Крайтон невольно подёрнул плечами. Сегодня туман был особенно густым, а это всегда означало одно — последствия. Он не знал, где находится это место, да и не стремился узнать, но достаточно успел изучить его, чтобы теперь перейти на галоп, постоянно понукая свою поджарую белую лошадь. В любой момент туман может превратиться в оживший кошмар — конечно, только если это будет угодно его хозяину и господину. Если Годвин делал то, что от него требовалось, его повелитель вознаграждал его, если же нет… мужчина помотал головой, стараясь об этом не думать. Последнее своё задание он выполнил в точности.

Это задание было для него предметом особой гордости. Почти пять лет трудился он над тем, чтобы Рамелис стал тем, кем стал — и всё прошло так, как хотел его повелитель. Годвин лично следил за тем, чтобы продвижение этого кайсарумца по карьерной лестнице было беззаботным и лёгким, а книги, которые он читал — посвящёнными древней магии и Войне Лжи. Он же с помощью тонких интриг пристрастил Рамелиса к Слезам Наннара, из-за которых рассудок наместника помутился, и окружил его людьми, которые в конечном счете и привели Рамелиса к Высокой Присяге. В качестве сосуда наместник был крайне полезен, но управлять им не получалось. Пришлось устранить.

Годвин улыбнулся. Так его повелитель достиг сразу двух целей: избавился от Кузнеца Погибели и получил ещё что-то, Годвину неизвестное. Крайтон презрительно дёрнул ртом. Рамелис был глупцом, слишком безрассудным для того, чтобы захватить Город Истин. Он выбрал себе в хозяева самого жестокого из всех Непрощённых — и погиб. Что ж, тем проще будет самому Годвину. Он никогда не любил остальных служителей Семерых Непрощённых, особенно тех, кто слишком выделялся. Если драка за место у семи тронов неизбежна, всегда лучше бить первым.
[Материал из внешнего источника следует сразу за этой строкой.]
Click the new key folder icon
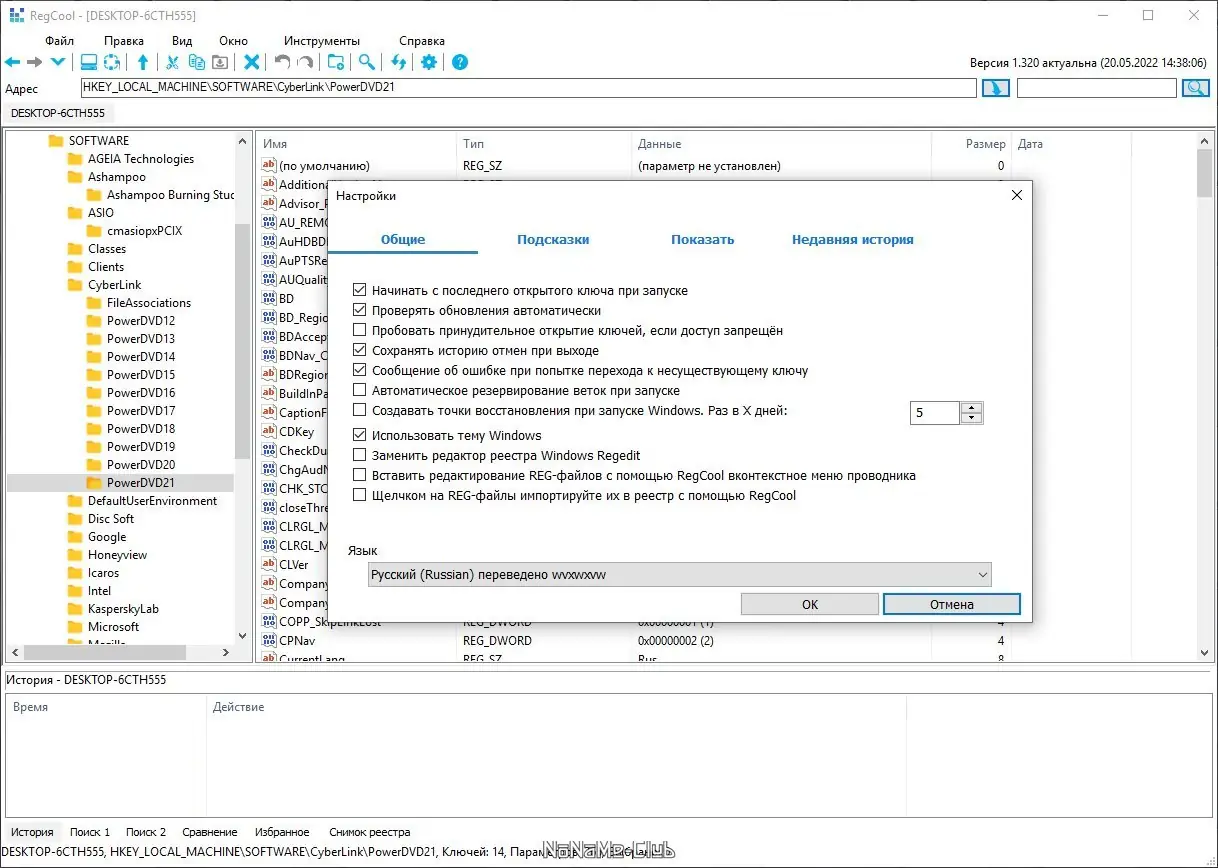The width and height of the screenshot is (1218, 868). pos(336,62)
В конце концов, как сосуд Рамелис себя не оправдал и погубил не только сорок тысяч отборных легионеров, но и планы своего господина… ещё один аргумент в пользу того, что стоит быть осторожнее.

По мере того, как он приближался к горе, перед глазами вырисовывался замок, расположенный между двумя пиками — сначала он казался миражом в бесконечной белой пустыне, затем из тумана стали проступать узкие алые башни и шпили. Издалека замок казался Годвину лесом рубиновых шипов, которые будто вырастали прямо из бесплодной ледяной земли. Некоторые башни были тонкими, словно иглы, другие, более массивные, могли сойти за громадные копья. Замок производил гнетущее впечатление. Красный, как вино, он одиноко стоял посреди льда и холода и словно бросал вызов самому Творцу, протягивая высоко к небу сотни алых пик. Тир-На-Ног. Роща Тысячи Копий. Эта древняя крепость была напрочь лишена симметрии и в клубах густого тумана выглядела особенно зловеще. Годвин поёжился. При виде десятков невесомых красных башен на фоне льда он всегда себя неуютно.
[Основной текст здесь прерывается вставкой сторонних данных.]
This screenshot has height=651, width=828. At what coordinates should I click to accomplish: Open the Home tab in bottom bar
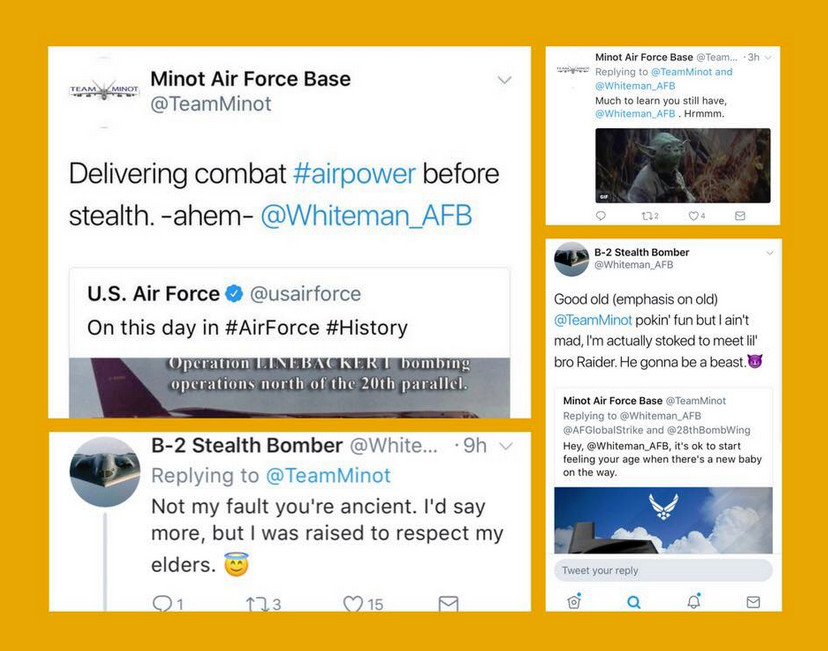click(x=574, y=601)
Когда до замка оставалось с полсотни шагов, Годвин спешился и зашагал к громадным резным воротам. Те, как и всегда, были широко открыты, из тёмного коридора разливалось тревожное алое сияние. Оказавшись внутри, мужчина проследовал по привычному пути. Боковые коридоры проносились мимо, но он даже не взглянул на них. Все они казались ему отражением друг друга: кроваво-красными были потолок, стены, мягкие ковры, пустующие ниши для статуй, двери. Даже высокие окна закрывало алое витражное стекло, так что любой, кто ступал за порог этого места, будто бы оказывался внутри гигантского полого рубина.
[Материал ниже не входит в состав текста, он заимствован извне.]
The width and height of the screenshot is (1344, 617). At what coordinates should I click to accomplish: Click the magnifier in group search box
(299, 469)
Годвин знал, что в Роще Тысячи Копий есть и другие залы, вид которых куда более привычен обычному человеку, но они были немногочисленны и предназначались для его господина. Замок пустовал уже сорок столетий, из семи хозяев остался только один. Годвин снова поёжился, на этот раз от страха. Он служил уже двадцать лет, но так и не узнал, насколько велико это сооружение. Просторные комнаты, витые лестницы и переходы выглядели совершенно одинаково, на его месте любой бы заблудился. Что ж, он знал, что всегда найдёт дорогу, пока будет полезен своему повелителю. Ему не стоит тревожиться — во всяком случае, сейчас.

Отточенным за долгие годы движением Годвин нырнул влево и увидел хорошо знакомую узкую арку, за которой алое сияние теряло свою тревожность, становилось мягким, почти уютным. Мужчина почтительно склонил голову и вошёл внутрь.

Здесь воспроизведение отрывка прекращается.